**Work instruction**
Where a line in the records holds "computer", count it once; return only the final number.

Start of Given records

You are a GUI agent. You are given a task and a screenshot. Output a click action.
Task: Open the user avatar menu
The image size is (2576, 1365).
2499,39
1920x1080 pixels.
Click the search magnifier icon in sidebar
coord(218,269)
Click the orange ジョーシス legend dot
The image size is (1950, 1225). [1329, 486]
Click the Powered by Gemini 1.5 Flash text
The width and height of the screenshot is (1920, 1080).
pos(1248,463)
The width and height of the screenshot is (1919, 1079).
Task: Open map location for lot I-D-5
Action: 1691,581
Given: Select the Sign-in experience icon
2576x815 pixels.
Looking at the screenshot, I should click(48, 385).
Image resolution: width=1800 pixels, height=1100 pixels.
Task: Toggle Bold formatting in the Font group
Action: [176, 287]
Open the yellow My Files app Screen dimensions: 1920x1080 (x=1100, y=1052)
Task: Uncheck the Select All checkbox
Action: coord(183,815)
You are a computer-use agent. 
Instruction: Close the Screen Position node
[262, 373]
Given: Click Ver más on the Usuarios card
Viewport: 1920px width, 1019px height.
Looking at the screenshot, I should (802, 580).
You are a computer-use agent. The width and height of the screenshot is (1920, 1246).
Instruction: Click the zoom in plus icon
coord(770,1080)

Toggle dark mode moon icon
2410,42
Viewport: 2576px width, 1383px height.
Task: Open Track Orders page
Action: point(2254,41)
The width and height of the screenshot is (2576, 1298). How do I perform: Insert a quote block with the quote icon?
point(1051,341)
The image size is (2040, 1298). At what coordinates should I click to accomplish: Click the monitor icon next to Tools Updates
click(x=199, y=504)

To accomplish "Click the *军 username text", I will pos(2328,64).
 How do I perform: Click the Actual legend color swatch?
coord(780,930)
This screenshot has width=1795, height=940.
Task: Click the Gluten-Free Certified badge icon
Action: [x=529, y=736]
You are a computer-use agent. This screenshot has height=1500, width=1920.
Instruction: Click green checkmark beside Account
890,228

End of Given records

**Solution for this exercise**
3